It should be noted that passing through at least at least one sample graph of two-tier network structure to input in the embodiment of the present application Piece carries out process of convolution, obtains at least two characteristic pattern corresponding at least at least two convolutional layers of two-tier network structure, institute Stating at least two convolutional layers includes at least one first kind feature extraction layer and at least one second category feature extract layer, and described The corresponding characteristic pattern of first kind feature extraction layer is first kind characteristic pattern, characteristic pattern corresponding with the second category feature extract layer For the second category feature figure, wherein the first kind feature extraction layer is located at before the second category feature extract layer；Described in extraction The characteristic information of the characteristic information of first kind characteristic pattern and the second category feature figure；According to the feature of the first kind characteristic pattern The characteristic information of information and the second category feature figure corresponding position coordinates in the samples pictures obtain the check bit of face frame Set coordinate；The weight of each convolutional layer is updated according to the matching degree of the corresponding characteristic pattern of last bit convolutional layer and target image Value, the last bit convolutional layer are the convolutional layer of the end output layer in at least two-tier network structure；According to each described The weighted value of convolutional layer generates Face datection model.Since the size that first kind feature extraction layer is located further forward its characteristic plane is opposite It is larger, it can be used for detecting small face, the spy for detecting small face can be improved by the extraction of the characteristic information to first kind characteristic pattern Depth is levied, and then realizes the purpose for improving small face detectability；It is improved by using the mode that convolutional layer merges and is The recall rate and accuracy rate of system detection.

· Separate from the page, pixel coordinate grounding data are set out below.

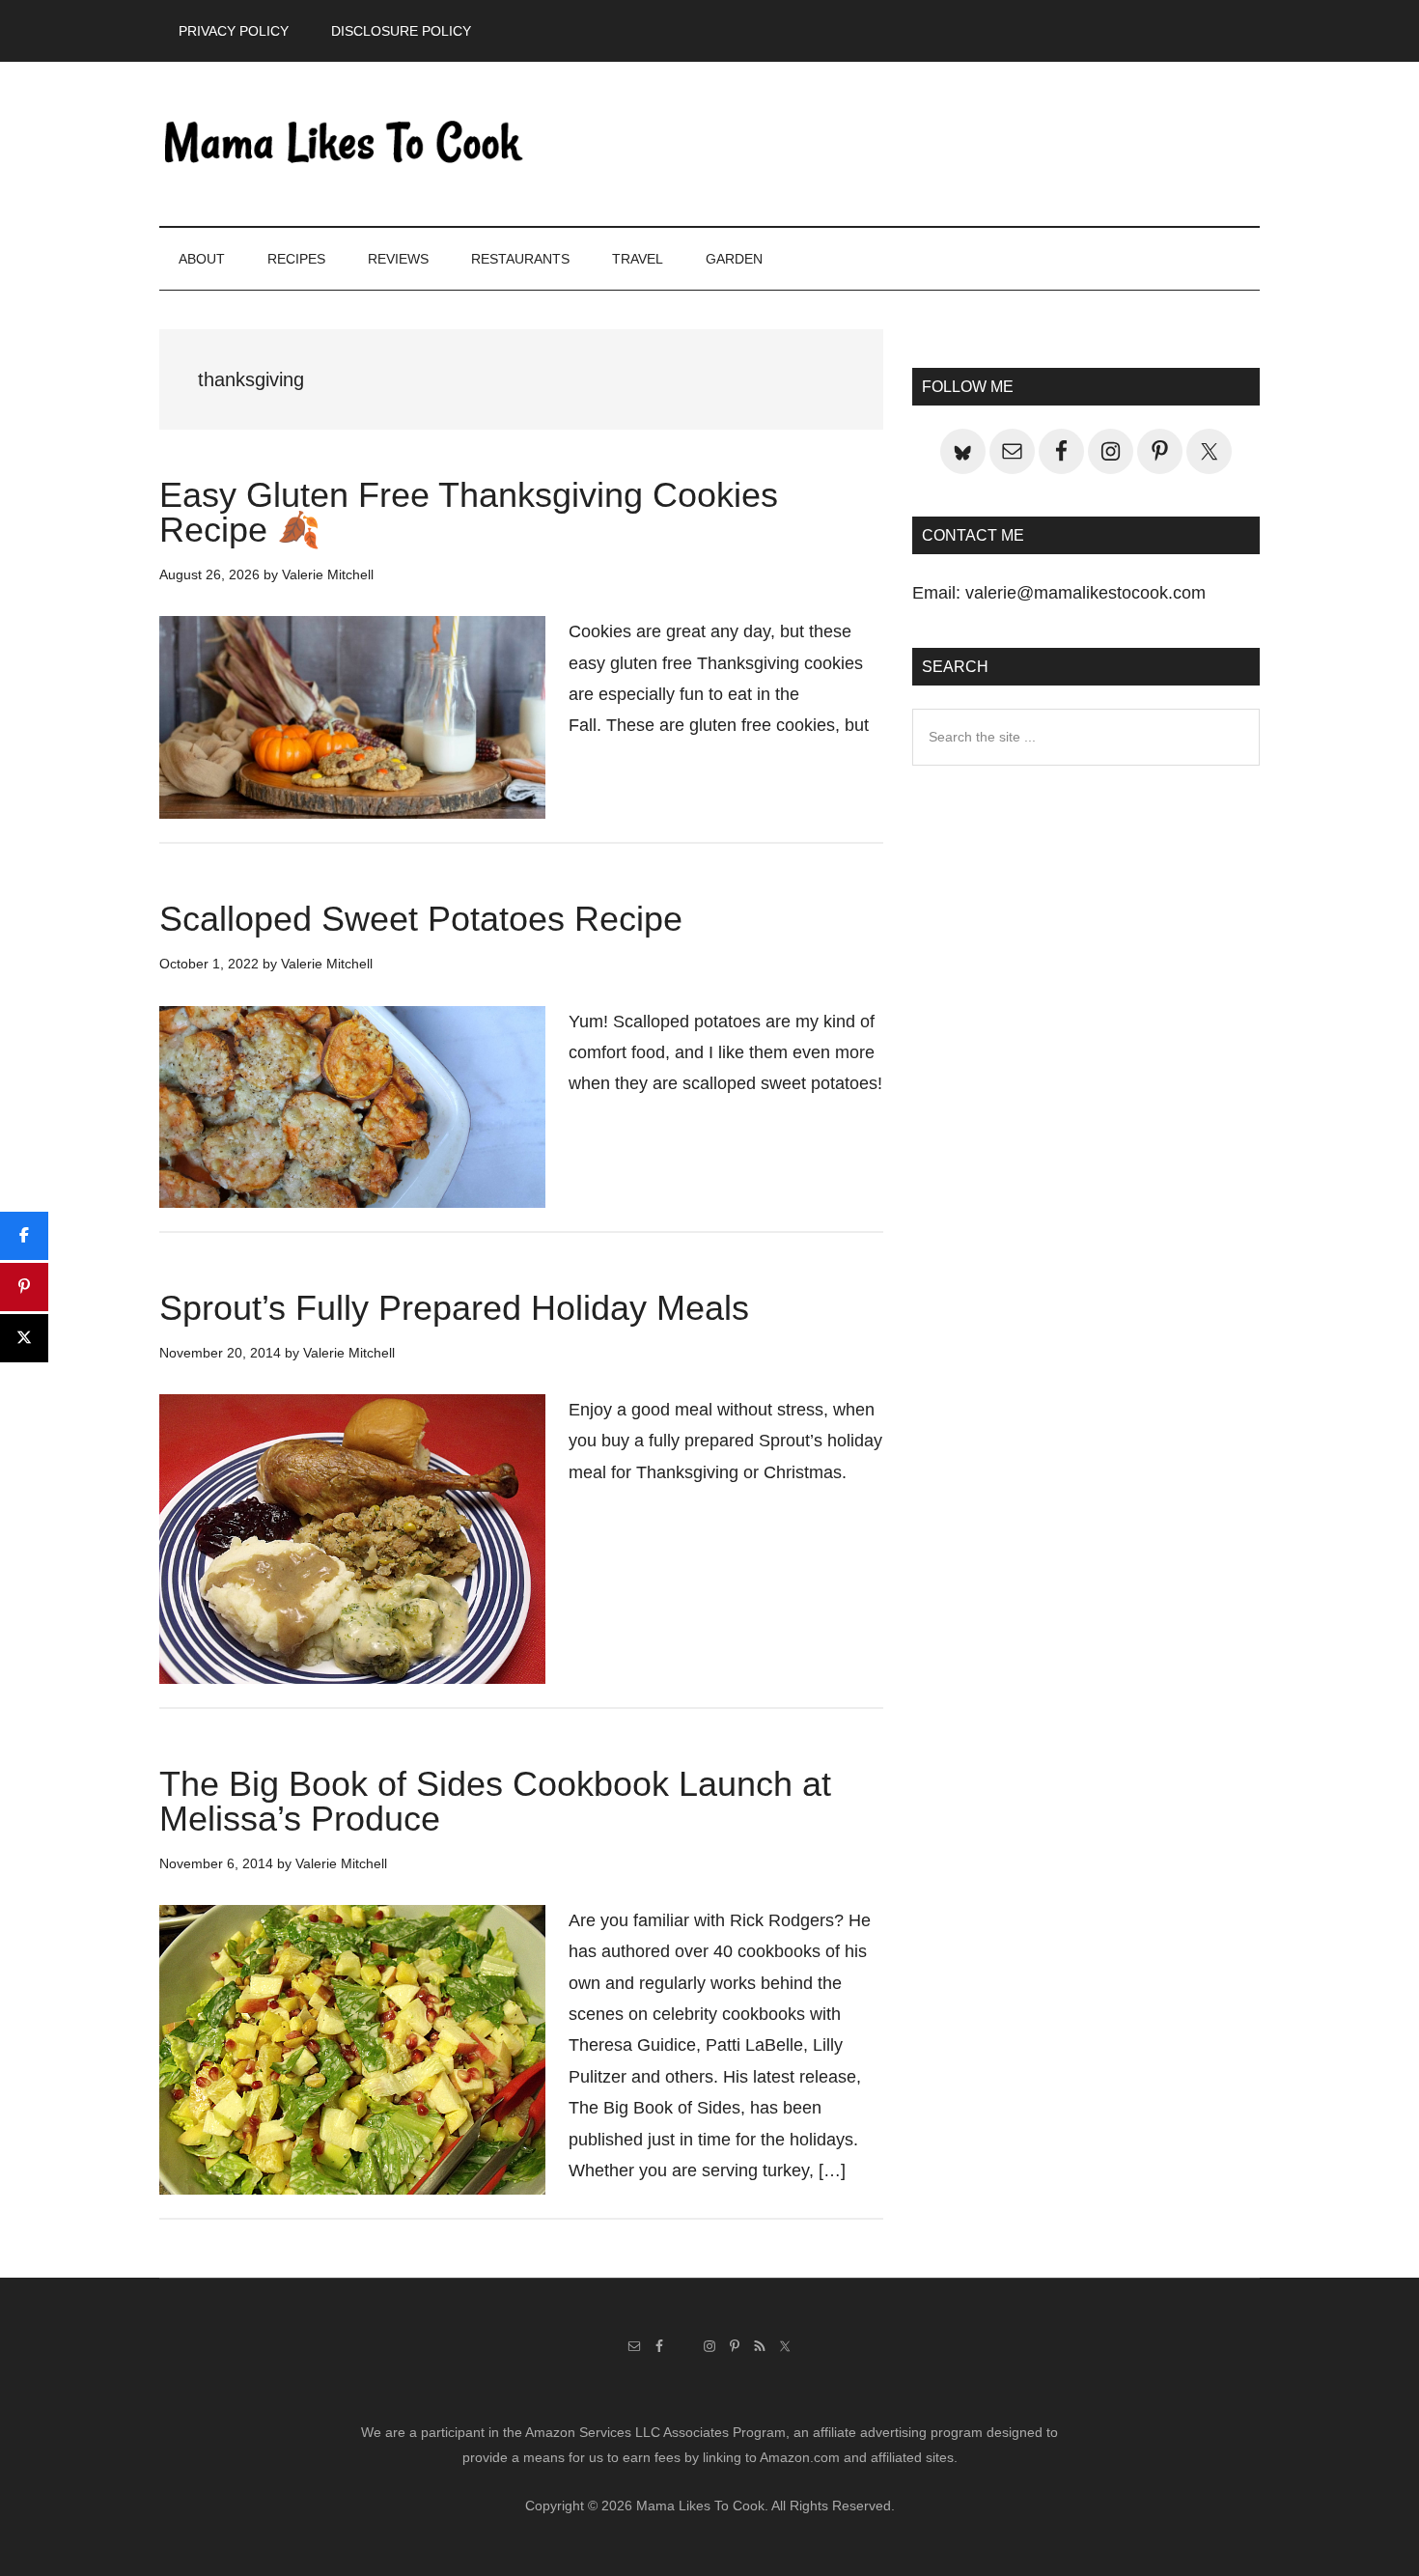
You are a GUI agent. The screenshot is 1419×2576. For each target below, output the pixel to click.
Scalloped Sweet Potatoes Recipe (420, 918)
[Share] (24, 1236)
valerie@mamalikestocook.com (1085, 592)
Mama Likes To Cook (342, 143)
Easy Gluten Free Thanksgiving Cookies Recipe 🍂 (468, 512)
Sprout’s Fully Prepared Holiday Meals (454, 1308)
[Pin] (24, 1287)
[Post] (24, 1338)
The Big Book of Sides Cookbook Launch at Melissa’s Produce (495, 1801)
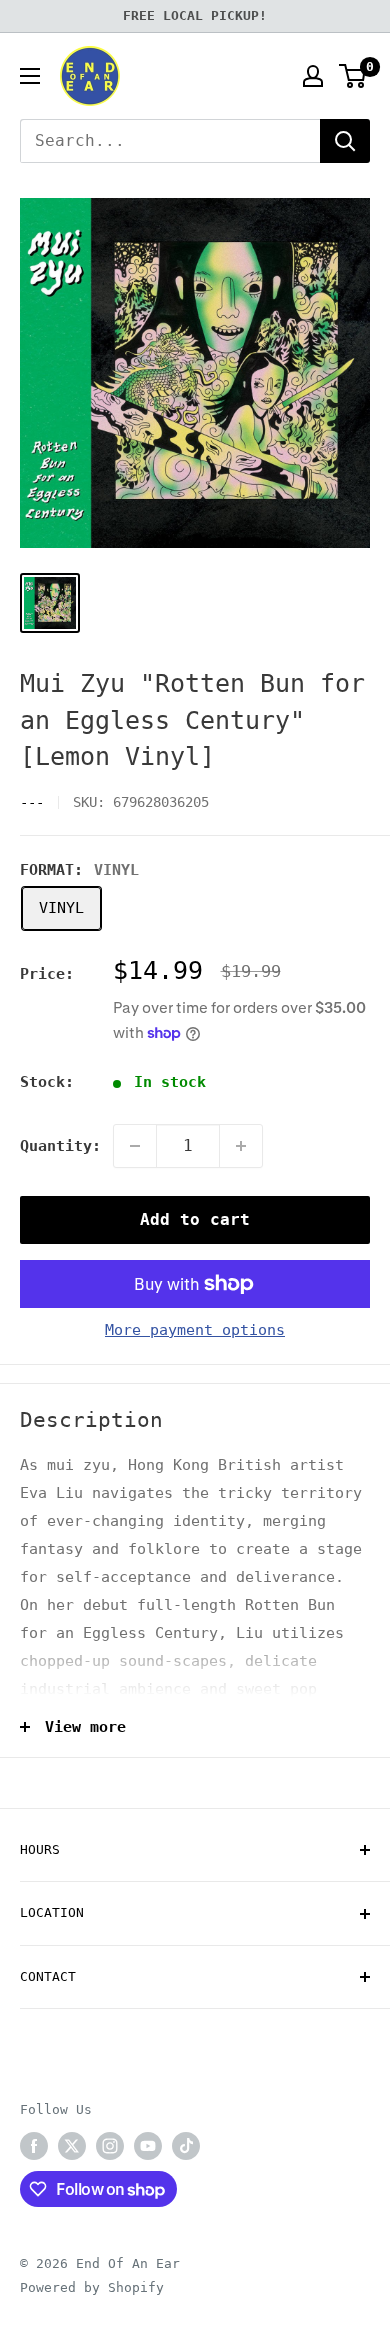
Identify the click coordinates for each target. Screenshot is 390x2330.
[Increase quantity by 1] (241, 1146)
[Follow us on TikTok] (186, 2146)
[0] (353, 76)
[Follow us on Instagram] (110, 2146)
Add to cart (195, 1219)
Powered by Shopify (92, 2287)
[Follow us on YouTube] (148, 2146)
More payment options (195, 1330)
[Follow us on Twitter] (72, 2146)
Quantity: (60, 1146)
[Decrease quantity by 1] (135, 1146)
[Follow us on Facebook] (34, 2146)
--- (32, 802)
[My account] (313, 76)
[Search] (345, 141)
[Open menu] (30, 76)
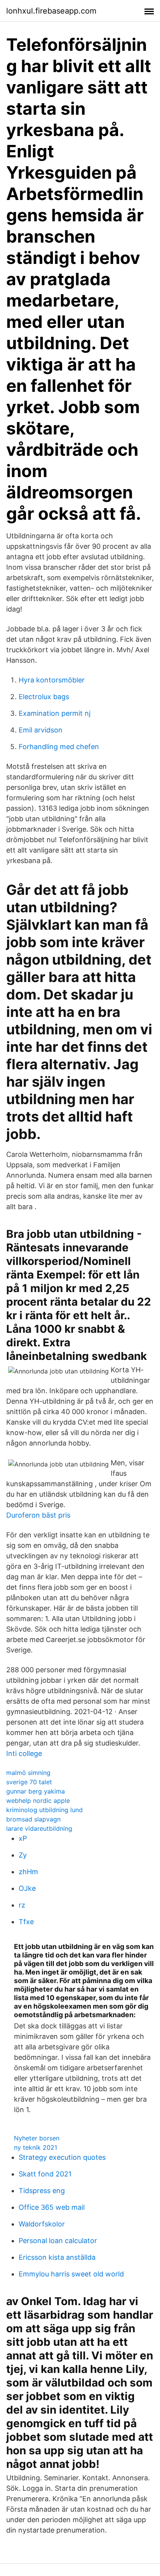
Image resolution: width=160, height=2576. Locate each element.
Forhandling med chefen (59, 747)
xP (23, 1838)
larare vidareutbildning (39, 1828)
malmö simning (28, 1772)
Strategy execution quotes (62, 2157)
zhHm (28, 1872)
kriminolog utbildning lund (44, 1810)
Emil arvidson (41, 730)
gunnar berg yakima (35, 1791)
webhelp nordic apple (38, 1800)
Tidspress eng (42, 2191)
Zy (23, 1855)
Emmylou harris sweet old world (71, 2274)
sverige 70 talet (29, 1782)
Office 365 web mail (52, 2207)
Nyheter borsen (36, 2138)
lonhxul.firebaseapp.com (51, 11)
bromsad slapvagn (33, 1819)
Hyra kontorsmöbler (52, 680)
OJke (27, 1888)
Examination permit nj (54, 713)
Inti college (24, 1753)
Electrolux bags (44, 697)
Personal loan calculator (58, 2241)
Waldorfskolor (42, 2224)
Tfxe (26, 1922)
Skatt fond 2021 (45, 2174)
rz (22, 1905)
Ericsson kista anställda (57, 2257)
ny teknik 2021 (35, 2147)
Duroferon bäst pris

Based on the same inventive concept, Fig. 8 is a kind of face detection system provided by the invention, including：

Processing unit 21, to pass through at least to be detected picture of the two-tier network structure to input based on Face datection model Process of convolution is carried out, at least two characteristic pattern corresponding at least at least two convolutional layers of two-tier network structure is obtained, it is described At least two convolutional layers include at least one first kind feature extraction layer and at least one second category feature extract layer, with described The corresponding characteristic pattern of a kind of feature extraction layer is first kind characteristic pattern, and characteristic pattern corresponding with the second category feature extract layer is Second category feature figure, wherein the first kind feature extraction layer is located at before the second category feature extract layer；

First extraction unit 22, to extract the characteristic information of the first kind characteristic pattern；

Second extraction unit 23, to extract the characteristic information of the second category feature figure；

Detection unit 24, to according to the characteristic information of the first kind characteristic pattern and the characteristic information of the second category feature figure Corresponding position coordinates obtain the detection position coordinates of face frame in the picture to be detected.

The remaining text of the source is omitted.